Still, I hope that someone might fix the issue with the discrepancy between interpolation solution and stored values.

Using terminate! I encountered that this issue might be even worse than just simple imprecisions at the jump time.

If one uses terminate! as suggested by @isaacsas

function jump_affect!(integrator)
           if (integrator.u[2] == 0.0) # still alive
               integrator.u[2] += 1

Then the solution object will store the solution at jump-time twice, once with the jump and once without and then the process ends.

As pointed out before, if one then calls `sol(jumptime) it will return the state of the process, without the jump.

Additionally, for any time t>jumptime, the interpolation sol(t) will return the same value of the process as before the jump happened.

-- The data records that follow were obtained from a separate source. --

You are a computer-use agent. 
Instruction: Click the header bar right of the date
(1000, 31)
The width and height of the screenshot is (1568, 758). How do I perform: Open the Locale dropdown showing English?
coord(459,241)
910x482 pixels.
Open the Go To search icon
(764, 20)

So the jump process will have the value 0.0, although a jump occured and was stored in the solution object.

it makes sense that the process stays constant since the integrator terminated after the jump.
However, it does not seem right, that the jump process stays constant at 0.0 and not at 1.0.

You should never evaluate a solution object beyond the final time. The interpolations are only meant to be used within the time interval of solving. If you need solutions beyond that time don’t use terminate.

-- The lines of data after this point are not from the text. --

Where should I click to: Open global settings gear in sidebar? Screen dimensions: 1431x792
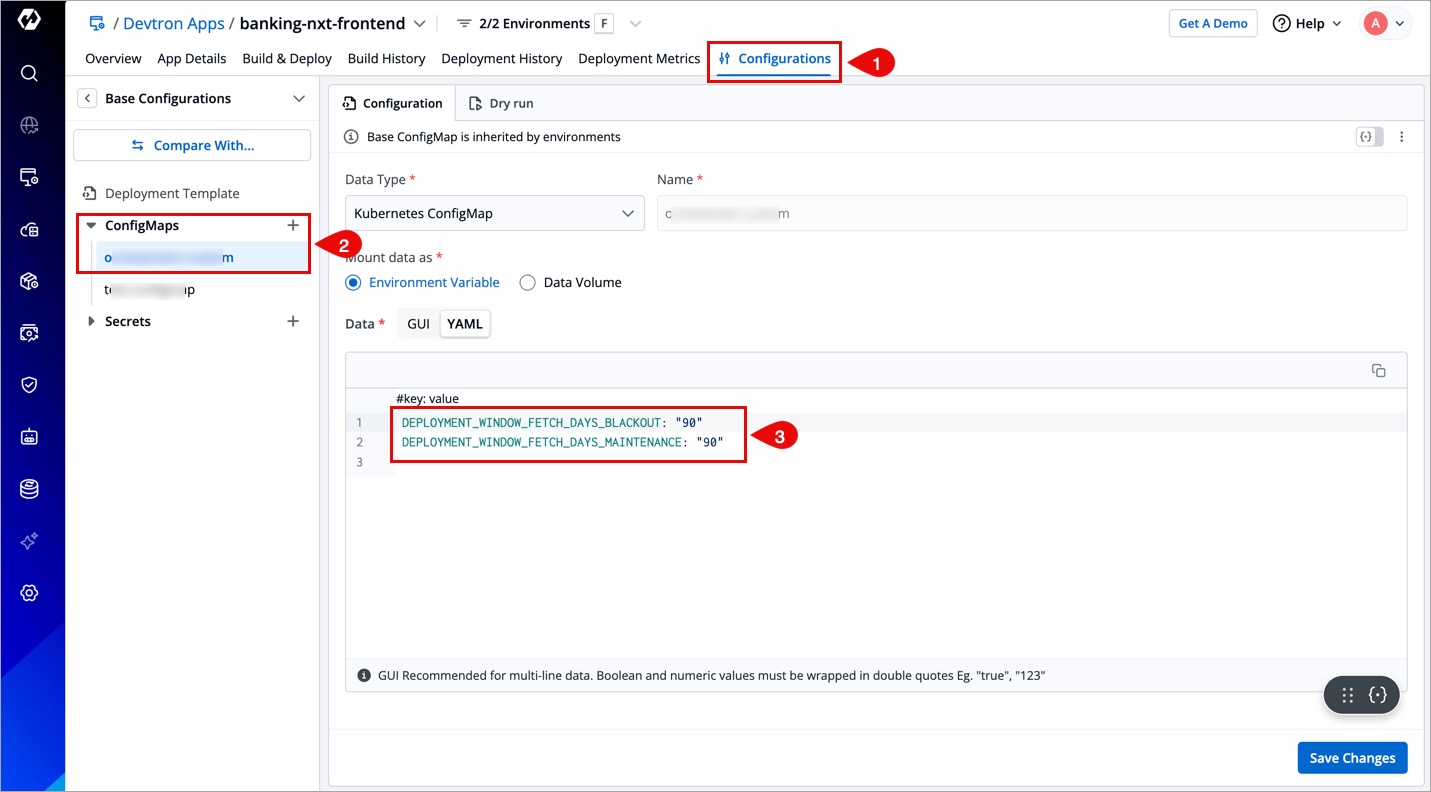[29, 593]
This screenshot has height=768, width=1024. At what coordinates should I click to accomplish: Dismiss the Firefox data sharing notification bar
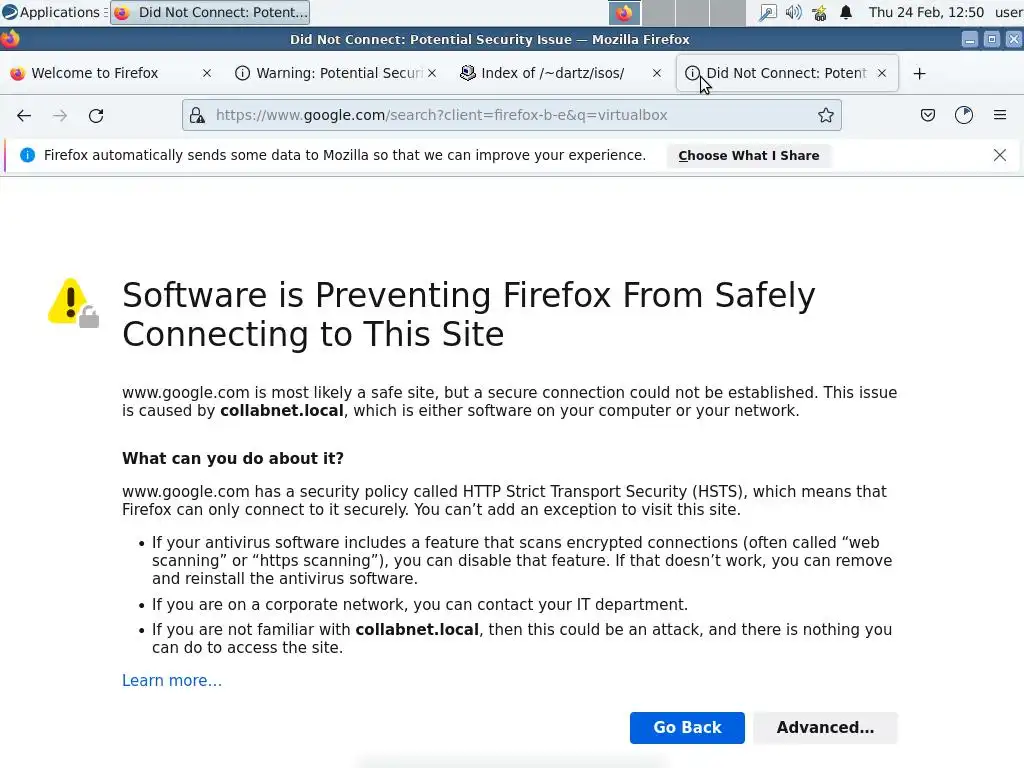pos(999,155)
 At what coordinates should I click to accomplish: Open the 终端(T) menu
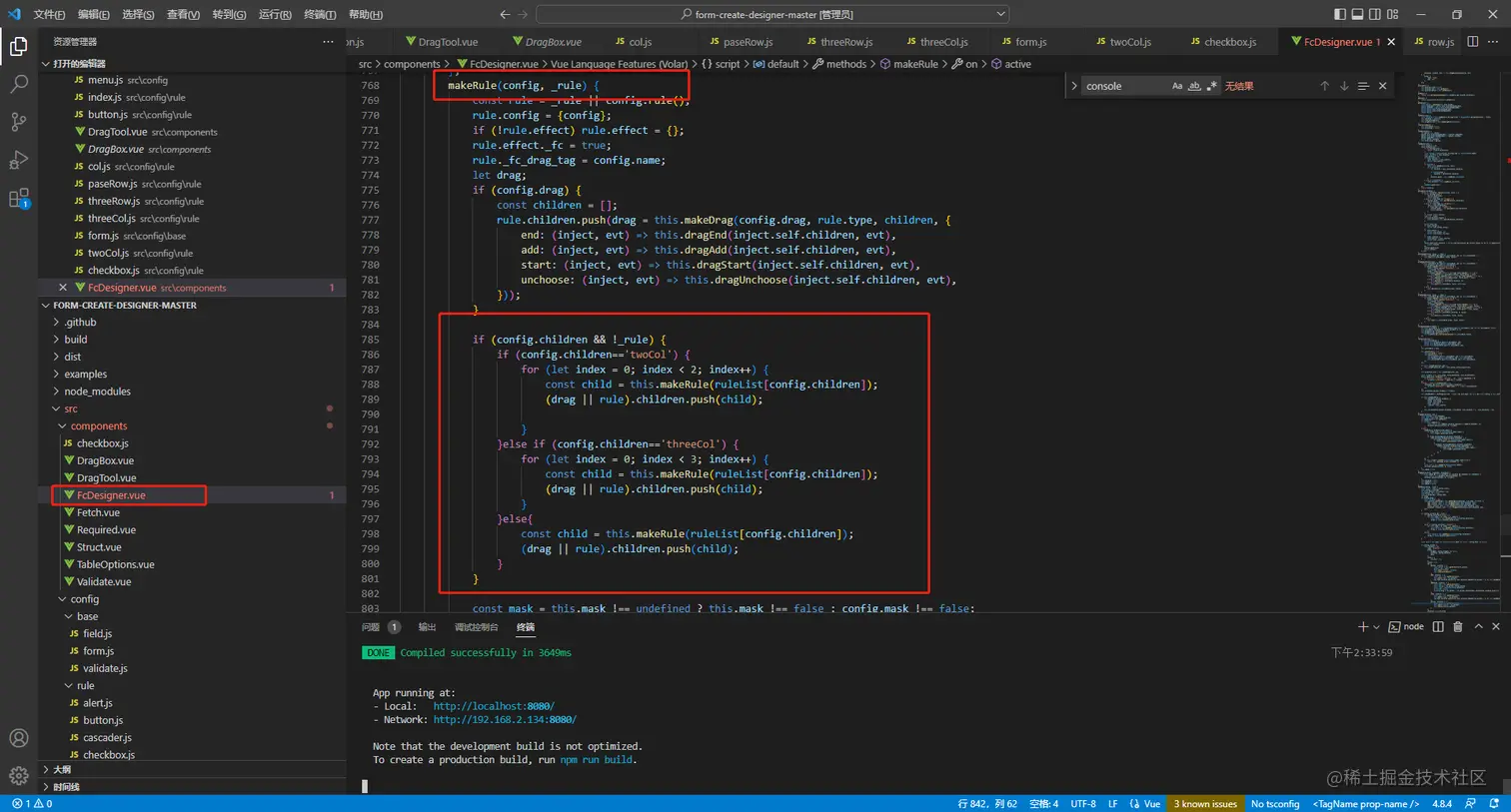click(320, 14)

I agree that one should not evaluate a solution object beyond the final time. I was more generally playing around with the solution object to understand its behavior better.

Still, I find this behavior somehow unintuitive and think it would be better/more precise if the value after the jump would be returned.

Intuitive depends on who you’re talking to. It’s simply undefined because there’s two values of the solution at that t. Undefined can’t have a “better/more precise” answer since both are true. Given that it’s undefined, there’s an argument continuity for controlling which solution you get.

You can use sol(t, continuity = :right) if you want the right-continuous value. There are just as many cases (well, arguably more) where this choice is less intuitive which is why the default is set as it is.

Thanks for your answer.
My intuition was led by mostly dealing with continuous-time stochastic processes, which sample functions belong to a Skorokhod space, so I was just thinking about right-continuous processes. But of course, this might not be the best in every situation.

Thanks for pointing me to the additional continuity argument.